Muller et. al. (2013) researched the project situations given by the organizations to the PMOs and derived that, the organizations are looking after commencing the projects in a concurrent manner by communicating with more than one PMOs. The authors also defined three roles of PMOs to materialize the projects as serving, controlling and partnering. These three roles are commenced at the same time the project gets executed till it gets finished. The importance of the three functions in the project implementation depends upon the project nature. (Hubbs and Aubry, 2008) These all strategic implementations in association with Project Management Offices have improved the operational performance of an organization in maximizing and sustaining the value effectively.
Reference List
Andersen, B., Henriksen, B. and Aarseh, W. (2007), “Benchmarking of project management office establishment: extracting best practice,” Journal of Management in Engineering, 23(2), 97-104.

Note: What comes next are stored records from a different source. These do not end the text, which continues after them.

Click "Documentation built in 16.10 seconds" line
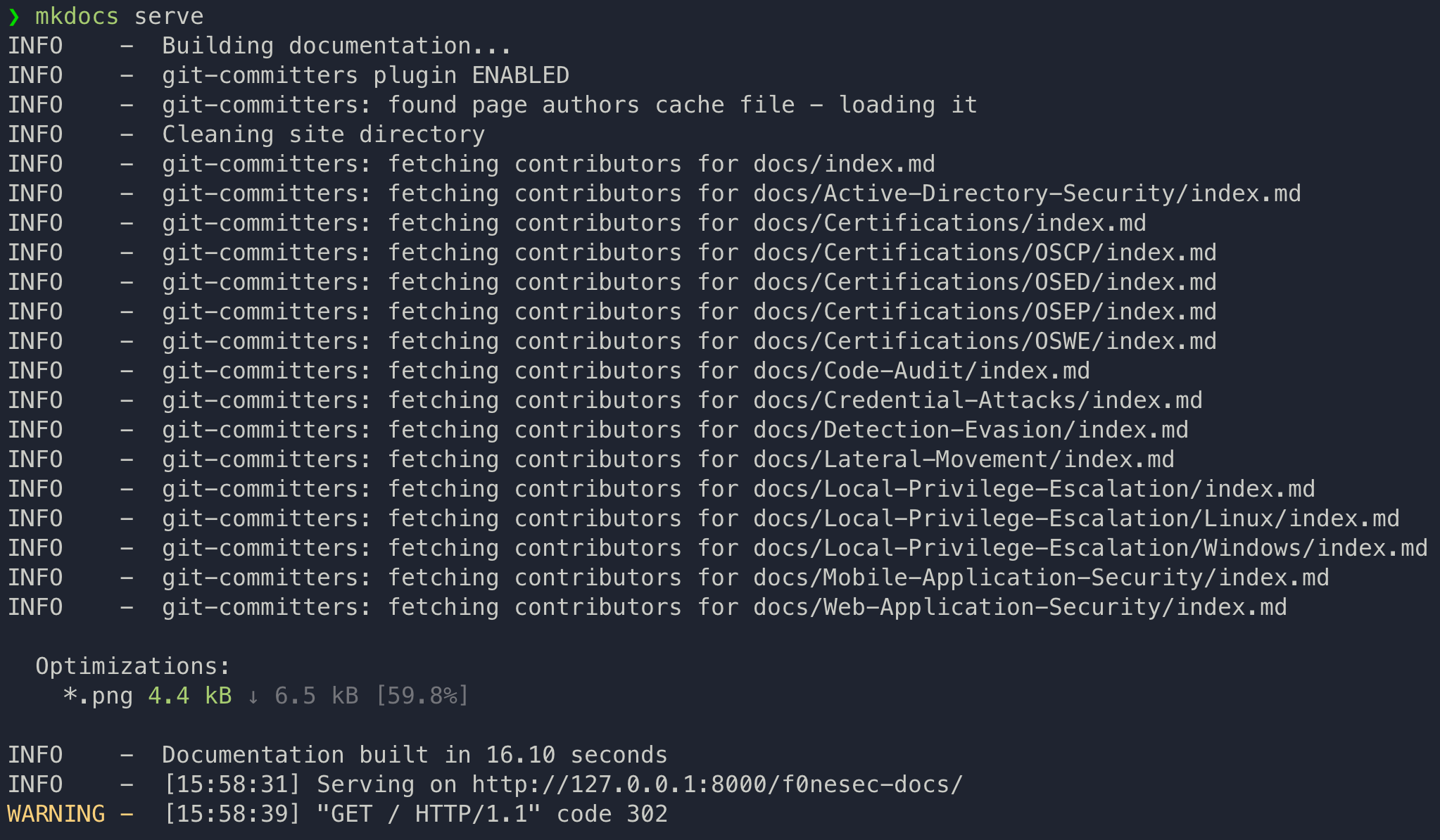The width and height of the screenshot is (1440, 840). pyautogui.click(x=415, y=755)
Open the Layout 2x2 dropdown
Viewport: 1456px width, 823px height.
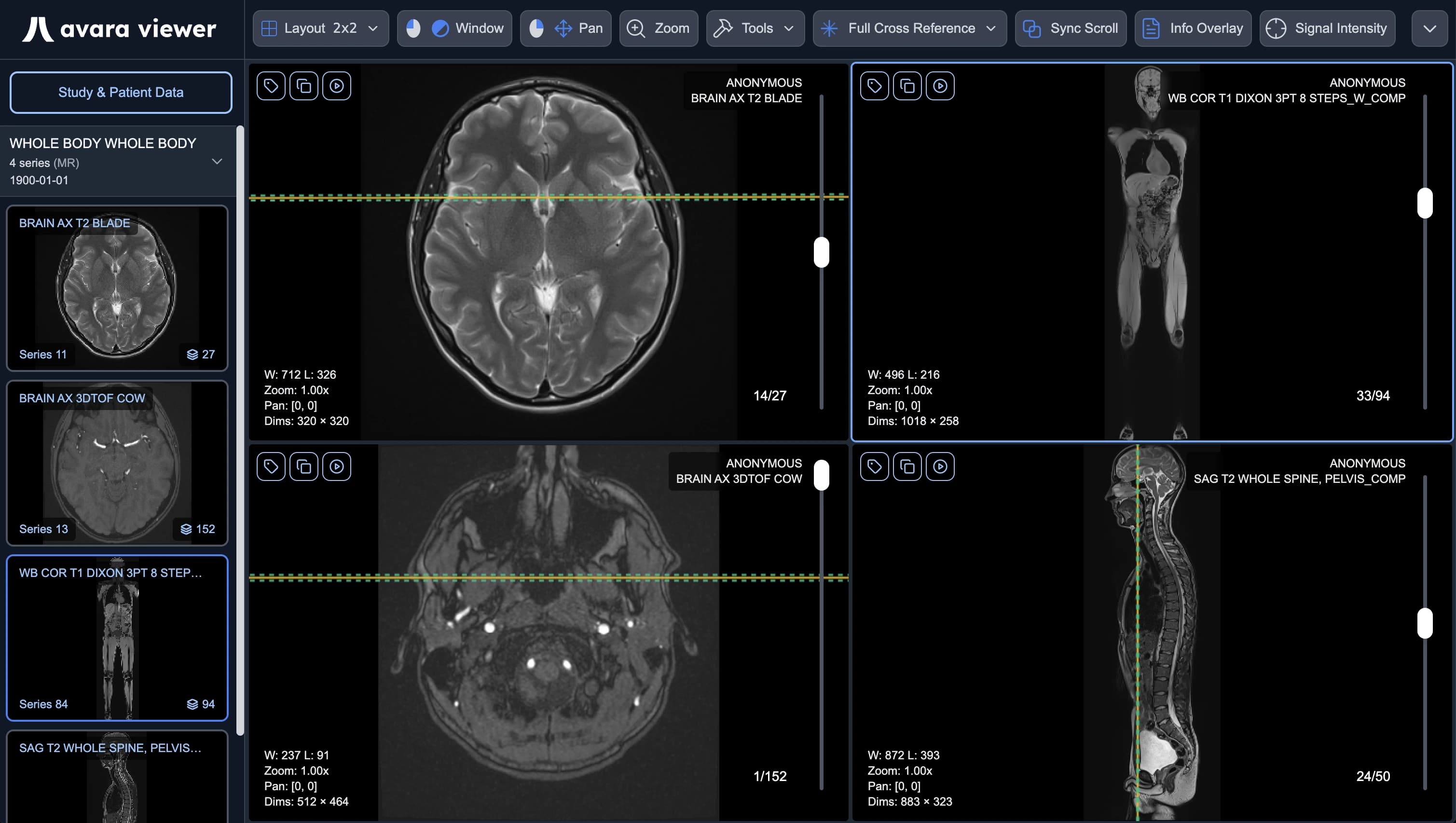point(320,28)
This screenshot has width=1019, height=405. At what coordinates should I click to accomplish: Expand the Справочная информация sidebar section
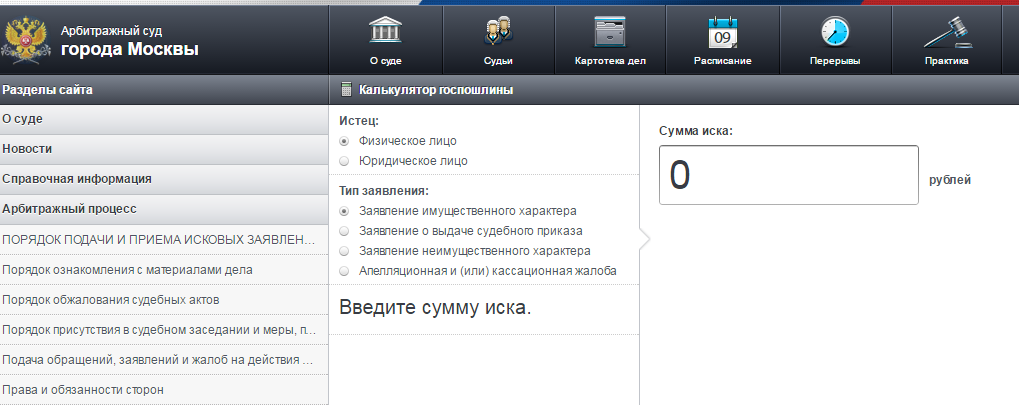(77, 179)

Desouza, K.C., and Evaristo, J.R. (2006), “Project management offices: a case of knowledge-based archetypes,” International Journal of Information Management, 26(5), 414-423.
Hill, G. M. (2004). Evolving the project management office: A competency continuum. Information Systems Management, 21(4), 45–51.
Hobbs, B., & Aubry, M. (2008). An empirically grounded search for a typology of project management offices. Project Management Journal, 39(Supplement), S69–S82.
Hurt. M. and Thomas. J. L. (2009). Building value through sustainable project management offices. Project Management Journal. 40(1), 55-72.
Hyvari, I. (2006). ‘Success of project in different organizational conditions,’ Project Management Journal, 37(4), 31-41.
Müller, R., Glückler, J. & Aubry, M. (2013) ‘A relational typology of project management offices,’ Project Management Journal, 44 (1), 59-76.
Marsh D.(2001). The project and program support office handbook. UK, Project Manager Today Publications.
Peppard, J., Ward, J.M. and Daniel, E.M. (2007), “Managing the realization of business benefits from IT investments,” MIS Quarterly Executive, 6(1), 1-11.
Ward, J. & Daniel, E.M. (2013) ‘The role of Project Management Offices (PMOs) in IS project success and management satisfaction,’ Journal of Enterprise Information Management, 26 (3), pp.316-336.